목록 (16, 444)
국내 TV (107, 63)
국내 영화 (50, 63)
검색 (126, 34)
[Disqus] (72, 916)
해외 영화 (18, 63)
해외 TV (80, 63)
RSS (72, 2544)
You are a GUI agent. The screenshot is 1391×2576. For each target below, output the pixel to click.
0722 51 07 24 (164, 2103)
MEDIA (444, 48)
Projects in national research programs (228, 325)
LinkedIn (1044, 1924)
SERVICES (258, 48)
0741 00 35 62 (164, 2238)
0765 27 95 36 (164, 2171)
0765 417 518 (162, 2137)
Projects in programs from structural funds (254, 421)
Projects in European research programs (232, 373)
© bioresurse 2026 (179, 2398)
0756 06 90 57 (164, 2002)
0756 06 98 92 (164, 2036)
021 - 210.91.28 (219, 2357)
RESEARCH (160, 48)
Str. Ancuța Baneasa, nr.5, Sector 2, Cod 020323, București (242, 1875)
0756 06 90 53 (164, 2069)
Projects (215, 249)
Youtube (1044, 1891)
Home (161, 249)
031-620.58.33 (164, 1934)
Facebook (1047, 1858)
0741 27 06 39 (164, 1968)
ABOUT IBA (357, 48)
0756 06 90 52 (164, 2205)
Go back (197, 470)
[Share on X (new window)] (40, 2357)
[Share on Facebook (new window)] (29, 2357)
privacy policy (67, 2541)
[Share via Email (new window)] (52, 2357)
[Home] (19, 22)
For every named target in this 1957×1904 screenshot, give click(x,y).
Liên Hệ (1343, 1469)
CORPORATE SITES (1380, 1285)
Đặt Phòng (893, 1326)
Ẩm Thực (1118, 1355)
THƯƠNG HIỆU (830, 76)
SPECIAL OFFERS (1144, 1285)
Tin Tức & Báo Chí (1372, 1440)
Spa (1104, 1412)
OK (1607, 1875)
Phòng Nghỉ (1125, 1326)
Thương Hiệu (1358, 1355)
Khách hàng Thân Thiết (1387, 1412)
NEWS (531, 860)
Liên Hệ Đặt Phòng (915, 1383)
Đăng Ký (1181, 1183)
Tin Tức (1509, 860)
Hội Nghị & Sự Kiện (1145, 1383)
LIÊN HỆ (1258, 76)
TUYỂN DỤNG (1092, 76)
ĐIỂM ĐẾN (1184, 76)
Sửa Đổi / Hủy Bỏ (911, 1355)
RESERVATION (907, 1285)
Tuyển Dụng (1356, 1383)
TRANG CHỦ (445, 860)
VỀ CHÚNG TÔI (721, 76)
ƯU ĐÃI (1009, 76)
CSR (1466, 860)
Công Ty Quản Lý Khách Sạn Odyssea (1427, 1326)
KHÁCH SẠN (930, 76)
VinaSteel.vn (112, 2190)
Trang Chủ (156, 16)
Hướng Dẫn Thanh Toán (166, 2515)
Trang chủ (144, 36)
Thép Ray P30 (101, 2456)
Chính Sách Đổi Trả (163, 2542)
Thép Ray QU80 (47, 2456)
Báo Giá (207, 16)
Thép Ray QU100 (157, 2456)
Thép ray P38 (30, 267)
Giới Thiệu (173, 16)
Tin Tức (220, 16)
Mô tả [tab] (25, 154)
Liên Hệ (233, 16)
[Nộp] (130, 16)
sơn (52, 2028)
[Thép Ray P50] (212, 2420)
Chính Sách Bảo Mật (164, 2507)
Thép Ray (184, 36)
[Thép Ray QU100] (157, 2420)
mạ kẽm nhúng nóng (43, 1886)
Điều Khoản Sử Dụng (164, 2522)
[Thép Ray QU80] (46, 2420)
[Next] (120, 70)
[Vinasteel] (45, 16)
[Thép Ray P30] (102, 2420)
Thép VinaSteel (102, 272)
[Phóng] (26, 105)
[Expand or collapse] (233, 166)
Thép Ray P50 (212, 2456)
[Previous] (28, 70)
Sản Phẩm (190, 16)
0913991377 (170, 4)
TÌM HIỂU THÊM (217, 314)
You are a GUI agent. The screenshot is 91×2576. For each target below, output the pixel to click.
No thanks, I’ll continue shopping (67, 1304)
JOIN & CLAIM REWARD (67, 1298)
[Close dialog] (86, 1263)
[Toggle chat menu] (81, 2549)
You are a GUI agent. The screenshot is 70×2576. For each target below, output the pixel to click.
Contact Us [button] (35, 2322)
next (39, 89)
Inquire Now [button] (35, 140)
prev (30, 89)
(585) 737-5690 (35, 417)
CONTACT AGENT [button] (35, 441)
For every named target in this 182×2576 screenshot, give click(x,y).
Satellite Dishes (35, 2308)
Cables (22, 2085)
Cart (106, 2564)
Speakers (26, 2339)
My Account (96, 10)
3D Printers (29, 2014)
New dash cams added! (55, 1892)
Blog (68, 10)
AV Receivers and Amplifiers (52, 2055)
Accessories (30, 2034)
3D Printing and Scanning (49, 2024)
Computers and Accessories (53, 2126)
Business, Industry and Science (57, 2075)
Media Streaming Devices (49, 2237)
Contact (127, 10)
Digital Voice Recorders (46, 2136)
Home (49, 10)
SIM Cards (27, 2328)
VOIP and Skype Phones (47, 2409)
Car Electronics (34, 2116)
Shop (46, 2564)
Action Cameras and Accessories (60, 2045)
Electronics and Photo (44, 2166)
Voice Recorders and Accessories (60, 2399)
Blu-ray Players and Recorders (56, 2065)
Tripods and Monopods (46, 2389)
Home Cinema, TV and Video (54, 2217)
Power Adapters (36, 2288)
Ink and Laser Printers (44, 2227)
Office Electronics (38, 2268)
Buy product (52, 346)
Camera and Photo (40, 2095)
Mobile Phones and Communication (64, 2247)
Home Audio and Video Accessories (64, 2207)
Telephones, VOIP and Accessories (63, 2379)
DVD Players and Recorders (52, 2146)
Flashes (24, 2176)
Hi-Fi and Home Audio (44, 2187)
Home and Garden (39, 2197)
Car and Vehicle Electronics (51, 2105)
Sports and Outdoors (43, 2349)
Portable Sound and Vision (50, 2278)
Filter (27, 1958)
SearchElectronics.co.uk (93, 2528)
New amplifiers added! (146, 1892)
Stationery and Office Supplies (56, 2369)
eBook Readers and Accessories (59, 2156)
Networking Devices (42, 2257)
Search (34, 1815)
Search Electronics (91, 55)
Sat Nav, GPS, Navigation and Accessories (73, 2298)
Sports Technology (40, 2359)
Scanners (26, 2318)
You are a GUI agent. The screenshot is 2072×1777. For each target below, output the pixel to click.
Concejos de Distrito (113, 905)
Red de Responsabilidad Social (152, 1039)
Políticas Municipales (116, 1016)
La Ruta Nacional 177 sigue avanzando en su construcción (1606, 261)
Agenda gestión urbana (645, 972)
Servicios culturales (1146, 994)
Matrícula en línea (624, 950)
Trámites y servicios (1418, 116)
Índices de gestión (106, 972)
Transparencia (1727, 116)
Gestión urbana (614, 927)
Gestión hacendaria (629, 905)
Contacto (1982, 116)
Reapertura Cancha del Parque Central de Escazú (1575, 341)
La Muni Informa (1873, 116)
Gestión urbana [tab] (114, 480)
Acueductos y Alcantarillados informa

━━━━━━━━━━━━━━━━

> _EXERCISE DETAILS_
If a line in the material contains the word "Projects", copy that line.

> _SOLUTION BELOW_
Projects in national research programs (228, 325)
Projects in programs from structural funds (254, 421)
Projects in European research programs (232, 373)
Projects (215, 249)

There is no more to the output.